Je hoeft de actuele stand van de motor dus niet te kennen.
En de allerlaagste routine maak ik wel.
Gewapend met deze hardware kennis heb ik een programma bedacht, én,
het blijkt te werken!
Na aanpassing van het woord
>MOTOR natuurlijk.
Bij mij thuis, zonder de hardware,
heb ik het resultaat alleen maar op het scherm bekeken (met
.HIER).
Omdat ik geen specifieke kennis van de arm gebruik,
zit er geen beveiliging in tegen opdrachten voor onmogelijke posities.
Je kunt zelfs het aantal motoren anders kiezen. Het programma coördineert processen
die in onderling verschillende tempi verlopen:
ze beginnen tegelijk, lopen gelijkmatig, en zijn tegelijk klaar.
Er zijn dus andere toepassingen denkbaar.

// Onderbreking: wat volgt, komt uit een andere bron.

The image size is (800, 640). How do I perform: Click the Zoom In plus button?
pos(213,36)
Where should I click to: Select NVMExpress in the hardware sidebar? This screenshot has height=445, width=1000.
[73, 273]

Bijvoorbeeld een tekenfilm van Achilles en de Schildpad,
of rechte lijnen trekken met de vijfdimensionale plotter die je altijd al had willen bouwen.
Het probleem
Stel, ik beweeg van stand
<0 0 0 0 0> naar
<10 20 13 7 30>. Dan draait de laatste motor over de grootste hoek (
30). Die grootste hoek (
30) wordt het uitgangspunt voor de algoritme: ik verdeel de beweging van elke motor in 30 etappes. En een motor doet per etappe óf slechts één stap (
PLOP) óf niets (
PILI).
De laatste motor doet in alle etappes 1 stap (30 keer
PLOP).
Dat is eenvoudig. Nu de andere motoren.
- Afstand 10: 10 etappes 1 stap (PLOP) en 20 etappes niets (PILI),
regelmatig verdeeld wordt dat: PILI PLOP PILI (10 maal).
- Afstand 20 blijft ook eenvoudig: PLOP PILI PLOP (10 maal).
- Afstand 13 is moeilijker: 13 keer PLOP en 17 keer PILI.
Hoe verdeel je dat een beetje netjes over 30 etappes?